During July, A.D. Patel and Swami Rudrananda started holding meetings to promote their union. Those farmers that had been hired by the Company to campaign against the Kisan Sangh during the strike of 1940 joined the Maha Sangh. The former Sardars removed by Kisan Sangh also joined the new union. Under the influence of Swami Rudrananda, who was himself a South Indian, all but a handful of South Indian farmers who had been members of the Kisan Sangh now joined the Maha Sangh.

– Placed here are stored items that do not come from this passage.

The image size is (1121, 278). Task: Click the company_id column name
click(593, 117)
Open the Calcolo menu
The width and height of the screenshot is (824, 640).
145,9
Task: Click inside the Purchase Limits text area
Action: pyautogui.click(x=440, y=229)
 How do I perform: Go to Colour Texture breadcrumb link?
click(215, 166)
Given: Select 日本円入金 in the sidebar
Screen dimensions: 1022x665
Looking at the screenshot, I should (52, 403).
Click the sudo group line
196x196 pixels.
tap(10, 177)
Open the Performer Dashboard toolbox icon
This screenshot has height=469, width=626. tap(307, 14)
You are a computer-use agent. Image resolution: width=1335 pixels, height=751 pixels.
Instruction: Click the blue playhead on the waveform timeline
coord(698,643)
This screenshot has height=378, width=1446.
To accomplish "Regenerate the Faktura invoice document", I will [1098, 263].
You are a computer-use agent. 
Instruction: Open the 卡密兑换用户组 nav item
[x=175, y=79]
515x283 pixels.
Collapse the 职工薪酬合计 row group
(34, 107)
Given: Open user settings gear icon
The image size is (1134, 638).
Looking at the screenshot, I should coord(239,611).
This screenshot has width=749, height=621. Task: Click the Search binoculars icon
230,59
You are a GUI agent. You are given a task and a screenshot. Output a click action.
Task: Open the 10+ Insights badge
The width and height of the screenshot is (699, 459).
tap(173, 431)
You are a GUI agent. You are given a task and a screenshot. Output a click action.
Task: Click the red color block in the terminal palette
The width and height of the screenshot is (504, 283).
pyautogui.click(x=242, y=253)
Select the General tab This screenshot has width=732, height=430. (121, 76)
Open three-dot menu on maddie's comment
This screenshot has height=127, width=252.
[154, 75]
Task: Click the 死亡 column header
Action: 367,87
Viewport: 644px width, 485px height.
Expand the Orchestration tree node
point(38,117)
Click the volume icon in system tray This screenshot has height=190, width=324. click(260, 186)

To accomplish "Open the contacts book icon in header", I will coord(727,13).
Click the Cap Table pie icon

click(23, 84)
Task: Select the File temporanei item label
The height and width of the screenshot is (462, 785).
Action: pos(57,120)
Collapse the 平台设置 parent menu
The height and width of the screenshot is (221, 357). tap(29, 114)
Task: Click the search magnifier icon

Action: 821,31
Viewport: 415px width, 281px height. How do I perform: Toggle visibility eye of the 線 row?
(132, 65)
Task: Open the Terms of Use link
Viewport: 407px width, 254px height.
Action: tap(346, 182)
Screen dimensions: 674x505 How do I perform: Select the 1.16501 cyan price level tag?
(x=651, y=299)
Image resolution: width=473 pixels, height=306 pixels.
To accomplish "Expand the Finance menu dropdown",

In 1943, some executive members of the Kisan Sangh supported the Maha Sangh in a strike for a new contract, despite the fact that the contract signed by farmers in 1940 was for a period of ten years. Ignoring pleas from Ayodhya Prasad, farmers did not start harvesting on time and lost thousands of dollars. In the meantime, efforts by the Government to restrict the movement of A.D. Patel only increased his support while the Kisan Sangh was badly split.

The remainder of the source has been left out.